◆ **Work to complete**
• 1. Reproduce part of the streamgage passage below word for word, beginning at the words "Ledford said that" and ending after the words "the permit appeal.".
• 2. In the streamgage passage below, on what date was the precipitation sensor shut down, and why?

◆ **Text block**
= Beginning of Section =

Ledford said that streamgage’s turbidity data was the basis for the EPD cap on pollution in the creek that is central to the dispute over the training center’s permit and sediment runoff.
As a frequent user of the area’s streamgage data, Ledford quickly noticed that the turbidity measurements went offline and stayed that way for months – the only one in the area to do so. The basic measurements of height and flow remain functional and available online.
Ledford said streamgages require regular maintenance and calibration, so shutdowns are not unusual but are typically brief. The timing and length of the Intrenchment Creek streamgage’s shutdown, she said, was “extremely unusual” and spawned rumors among opponents that police or other officials ordered the move to foil the permit appeal.

The idea, Ledford said, “is once they got wind we were going to bring up a legal argument about sediment coming off that site, they didn’t want anyone to be able to measure sediment…. It would be a very big coincidence.”
Regardless, the shutdown indeed means a permanent loss of scientific data. “Because we’re now missing over four months of data … we cannot calculate how much sediment is going to come off that site,” said Ledford. “The loss of that data is extremely critical and you can’t go back and figure it out.”
“The USGS decided to cease maintenance of this streamgage in mid-February due to safety concerns from ongoing protests around the site,” said Burton, the agency spokesperson. In addition, he said, “the water quality monitoring equipment on this streamgage was deactivated because it requires frequent maintenance visits to sustain accuracy.”
A precipitation sensor that remained active was also shut down, on March 25, because it became clogged due to lack of maintenance, Burton said.

= End of Section =

◆ **Stored data**
= Beginning of Section =

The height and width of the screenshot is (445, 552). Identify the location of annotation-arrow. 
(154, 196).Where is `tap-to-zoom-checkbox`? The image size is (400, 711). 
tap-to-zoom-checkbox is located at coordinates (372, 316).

= End of Section =

◆ **Task-by-task solutions**
• 1.
Ledford said that streamgage’s turbidity data was the basis for the EPD cap on pollution in the creek that is central to the dispute over the training center’s permit and sediment runoff.
As a frequent user of the area’s streamgage data, Ledford quickly noticed that the turbidity measurements went offline and stayed that way for months – the only one in the area to do so. The basic measurements of height and flow remain functional and available online.
Ledford said streamgages require regular maintenance and calibration, so shutdowns are not unusual but are typically brief. The timing and length of the Intrenchment Creek streamgage’s shutdown, she said, was “extremely unusual” and spawned rumors among opponents that police or other officials ordered the move to foil the permit appeal.

• 2. It was shut down on March 25 because it became clogged due to lack of maintenance.